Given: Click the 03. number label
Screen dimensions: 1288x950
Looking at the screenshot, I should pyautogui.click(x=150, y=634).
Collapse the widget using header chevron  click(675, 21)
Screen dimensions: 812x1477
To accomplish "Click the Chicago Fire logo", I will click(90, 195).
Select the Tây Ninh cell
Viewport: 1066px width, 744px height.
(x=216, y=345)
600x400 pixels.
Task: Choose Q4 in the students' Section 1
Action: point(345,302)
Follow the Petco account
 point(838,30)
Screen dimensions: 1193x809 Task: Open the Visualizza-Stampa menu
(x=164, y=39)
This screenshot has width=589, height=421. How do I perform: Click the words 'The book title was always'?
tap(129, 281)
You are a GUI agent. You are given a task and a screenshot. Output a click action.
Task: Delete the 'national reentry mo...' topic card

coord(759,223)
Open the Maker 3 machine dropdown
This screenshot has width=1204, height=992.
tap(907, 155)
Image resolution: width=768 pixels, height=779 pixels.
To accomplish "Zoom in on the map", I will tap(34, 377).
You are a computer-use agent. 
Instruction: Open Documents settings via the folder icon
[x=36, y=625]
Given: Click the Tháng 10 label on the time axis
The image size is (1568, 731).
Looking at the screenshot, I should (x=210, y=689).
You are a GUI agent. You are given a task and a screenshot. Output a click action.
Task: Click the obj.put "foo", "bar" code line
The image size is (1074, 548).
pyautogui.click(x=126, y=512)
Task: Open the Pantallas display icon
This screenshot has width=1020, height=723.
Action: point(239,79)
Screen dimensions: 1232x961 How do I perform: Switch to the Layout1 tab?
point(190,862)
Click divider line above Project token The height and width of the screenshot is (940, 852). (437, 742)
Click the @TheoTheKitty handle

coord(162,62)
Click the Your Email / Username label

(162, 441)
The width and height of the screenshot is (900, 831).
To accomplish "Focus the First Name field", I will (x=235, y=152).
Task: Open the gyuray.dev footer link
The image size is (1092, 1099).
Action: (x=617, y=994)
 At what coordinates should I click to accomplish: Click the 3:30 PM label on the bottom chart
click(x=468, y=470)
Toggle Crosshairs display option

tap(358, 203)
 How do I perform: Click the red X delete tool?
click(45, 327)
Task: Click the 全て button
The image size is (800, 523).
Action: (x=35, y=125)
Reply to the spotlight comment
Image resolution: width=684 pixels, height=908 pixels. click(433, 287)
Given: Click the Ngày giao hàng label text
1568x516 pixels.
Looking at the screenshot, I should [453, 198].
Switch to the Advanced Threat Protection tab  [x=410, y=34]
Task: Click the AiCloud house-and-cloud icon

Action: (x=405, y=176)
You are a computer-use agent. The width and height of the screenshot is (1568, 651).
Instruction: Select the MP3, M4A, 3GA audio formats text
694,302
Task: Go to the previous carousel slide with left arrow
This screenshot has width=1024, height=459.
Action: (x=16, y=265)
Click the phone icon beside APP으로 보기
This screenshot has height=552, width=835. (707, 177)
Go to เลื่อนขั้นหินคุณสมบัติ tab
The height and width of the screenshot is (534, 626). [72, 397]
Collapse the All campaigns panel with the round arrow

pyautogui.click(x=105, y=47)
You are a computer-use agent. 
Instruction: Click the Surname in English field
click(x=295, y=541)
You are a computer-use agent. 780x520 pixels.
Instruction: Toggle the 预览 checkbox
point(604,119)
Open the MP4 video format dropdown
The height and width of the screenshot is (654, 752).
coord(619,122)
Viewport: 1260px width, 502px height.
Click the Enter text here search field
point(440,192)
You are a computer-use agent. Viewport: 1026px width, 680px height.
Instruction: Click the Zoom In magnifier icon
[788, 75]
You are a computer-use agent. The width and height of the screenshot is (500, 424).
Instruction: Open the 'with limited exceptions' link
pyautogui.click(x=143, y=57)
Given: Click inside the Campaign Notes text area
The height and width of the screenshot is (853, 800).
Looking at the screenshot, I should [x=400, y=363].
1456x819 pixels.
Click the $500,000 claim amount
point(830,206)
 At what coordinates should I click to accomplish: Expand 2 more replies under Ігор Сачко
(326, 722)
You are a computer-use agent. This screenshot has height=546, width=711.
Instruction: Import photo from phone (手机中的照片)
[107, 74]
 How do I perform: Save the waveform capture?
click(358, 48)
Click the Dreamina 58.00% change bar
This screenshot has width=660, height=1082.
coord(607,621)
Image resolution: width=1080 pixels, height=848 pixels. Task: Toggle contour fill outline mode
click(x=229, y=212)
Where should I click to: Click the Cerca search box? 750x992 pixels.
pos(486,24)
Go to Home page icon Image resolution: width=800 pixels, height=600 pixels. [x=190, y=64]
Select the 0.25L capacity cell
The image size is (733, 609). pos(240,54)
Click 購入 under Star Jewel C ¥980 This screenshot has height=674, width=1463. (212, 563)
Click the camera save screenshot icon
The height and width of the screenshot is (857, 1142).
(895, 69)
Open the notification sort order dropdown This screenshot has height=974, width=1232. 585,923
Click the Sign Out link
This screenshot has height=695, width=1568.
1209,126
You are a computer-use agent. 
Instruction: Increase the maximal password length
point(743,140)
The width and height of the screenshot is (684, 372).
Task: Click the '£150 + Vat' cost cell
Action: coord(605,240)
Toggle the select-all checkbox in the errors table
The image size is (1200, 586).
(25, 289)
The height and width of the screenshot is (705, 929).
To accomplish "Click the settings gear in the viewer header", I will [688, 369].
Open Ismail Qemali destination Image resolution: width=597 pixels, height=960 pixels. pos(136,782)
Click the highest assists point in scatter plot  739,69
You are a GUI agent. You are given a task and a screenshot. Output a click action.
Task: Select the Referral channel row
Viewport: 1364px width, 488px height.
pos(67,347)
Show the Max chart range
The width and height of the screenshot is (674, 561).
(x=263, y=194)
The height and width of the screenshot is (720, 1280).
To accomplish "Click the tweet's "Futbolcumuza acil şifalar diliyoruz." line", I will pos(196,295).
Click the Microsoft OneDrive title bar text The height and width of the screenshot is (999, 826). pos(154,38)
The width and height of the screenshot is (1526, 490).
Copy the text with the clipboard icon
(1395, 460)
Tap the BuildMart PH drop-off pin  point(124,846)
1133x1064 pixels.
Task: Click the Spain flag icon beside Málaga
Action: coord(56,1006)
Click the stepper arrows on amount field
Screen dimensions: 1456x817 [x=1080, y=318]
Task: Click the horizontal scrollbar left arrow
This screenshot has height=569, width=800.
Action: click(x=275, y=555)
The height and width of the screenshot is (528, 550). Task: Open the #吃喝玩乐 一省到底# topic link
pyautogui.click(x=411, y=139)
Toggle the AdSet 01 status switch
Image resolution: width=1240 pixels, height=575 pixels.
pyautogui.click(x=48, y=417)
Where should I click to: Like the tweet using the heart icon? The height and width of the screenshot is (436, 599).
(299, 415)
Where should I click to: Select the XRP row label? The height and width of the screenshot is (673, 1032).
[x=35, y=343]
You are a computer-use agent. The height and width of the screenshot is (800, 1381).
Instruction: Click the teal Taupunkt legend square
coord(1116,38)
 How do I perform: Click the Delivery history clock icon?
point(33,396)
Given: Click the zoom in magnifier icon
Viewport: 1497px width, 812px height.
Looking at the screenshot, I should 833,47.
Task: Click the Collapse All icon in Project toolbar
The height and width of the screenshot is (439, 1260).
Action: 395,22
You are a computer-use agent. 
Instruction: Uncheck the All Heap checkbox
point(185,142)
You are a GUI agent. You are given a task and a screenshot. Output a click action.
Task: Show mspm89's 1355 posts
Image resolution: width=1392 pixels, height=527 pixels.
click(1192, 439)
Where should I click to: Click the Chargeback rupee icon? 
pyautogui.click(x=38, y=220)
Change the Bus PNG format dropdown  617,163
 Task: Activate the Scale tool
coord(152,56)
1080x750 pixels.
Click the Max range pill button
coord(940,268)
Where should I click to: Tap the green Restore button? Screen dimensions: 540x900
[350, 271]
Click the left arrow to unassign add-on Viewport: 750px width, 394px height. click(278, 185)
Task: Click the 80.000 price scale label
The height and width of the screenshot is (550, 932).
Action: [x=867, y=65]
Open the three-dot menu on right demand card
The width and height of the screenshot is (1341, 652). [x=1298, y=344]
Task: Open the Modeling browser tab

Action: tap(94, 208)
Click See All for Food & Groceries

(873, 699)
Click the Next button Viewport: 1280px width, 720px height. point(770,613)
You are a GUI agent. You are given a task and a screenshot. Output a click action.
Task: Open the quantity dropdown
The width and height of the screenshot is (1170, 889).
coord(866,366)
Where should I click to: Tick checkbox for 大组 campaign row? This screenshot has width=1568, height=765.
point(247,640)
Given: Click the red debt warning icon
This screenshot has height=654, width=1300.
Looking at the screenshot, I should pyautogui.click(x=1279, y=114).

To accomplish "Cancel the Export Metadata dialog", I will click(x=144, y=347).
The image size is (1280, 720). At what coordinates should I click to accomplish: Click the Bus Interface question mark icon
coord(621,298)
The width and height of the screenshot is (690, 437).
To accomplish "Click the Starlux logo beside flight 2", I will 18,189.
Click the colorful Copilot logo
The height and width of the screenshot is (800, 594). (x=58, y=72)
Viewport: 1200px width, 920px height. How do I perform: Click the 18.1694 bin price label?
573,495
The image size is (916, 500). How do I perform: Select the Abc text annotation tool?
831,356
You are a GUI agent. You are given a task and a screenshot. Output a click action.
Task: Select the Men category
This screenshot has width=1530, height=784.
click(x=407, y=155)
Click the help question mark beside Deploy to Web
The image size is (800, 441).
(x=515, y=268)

--------------------

• ABOUT THIS TASK: Up to and including the line containing "Screen dimensions: 812x1477", please write out the listing exactly, starting from its first line.

• RESULT:
Given: Click the 03. number label
Screen dimensions: 1288x950
Looking at the screenshot, I should pyautogui.click(x=150, y=634).
Collapse the widget using header chevron  click(675, 21)
Screen dimensions: 812x1477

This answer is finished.